*Task prompt*: From the records below, pull each line that has "width".

*Information provided*:
================================
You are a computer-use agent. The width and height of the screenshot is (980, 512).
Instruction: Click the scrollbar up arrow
================================
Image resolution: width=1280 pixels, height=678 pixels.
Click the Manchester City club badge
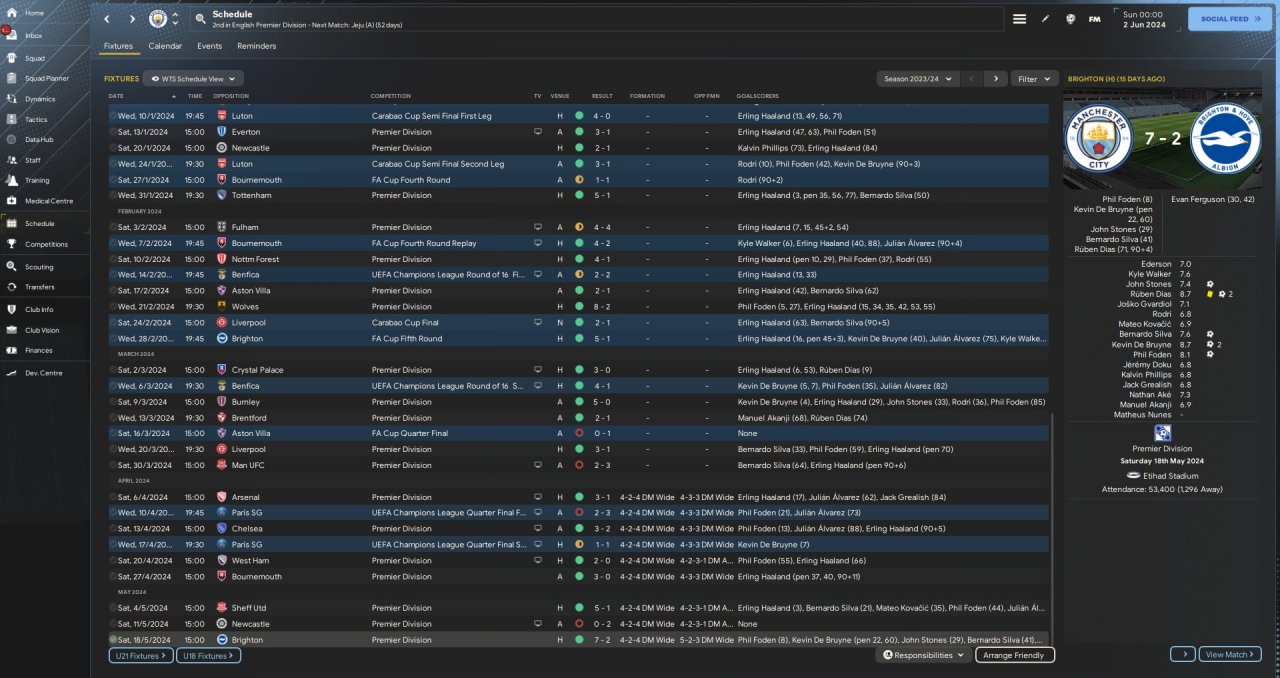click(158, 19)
================================
*Your response*:
You are a computer-use agent. The width and height of the screenshot is (980, 512).
Image resolution: width=1280 pixels, height=678 pixels.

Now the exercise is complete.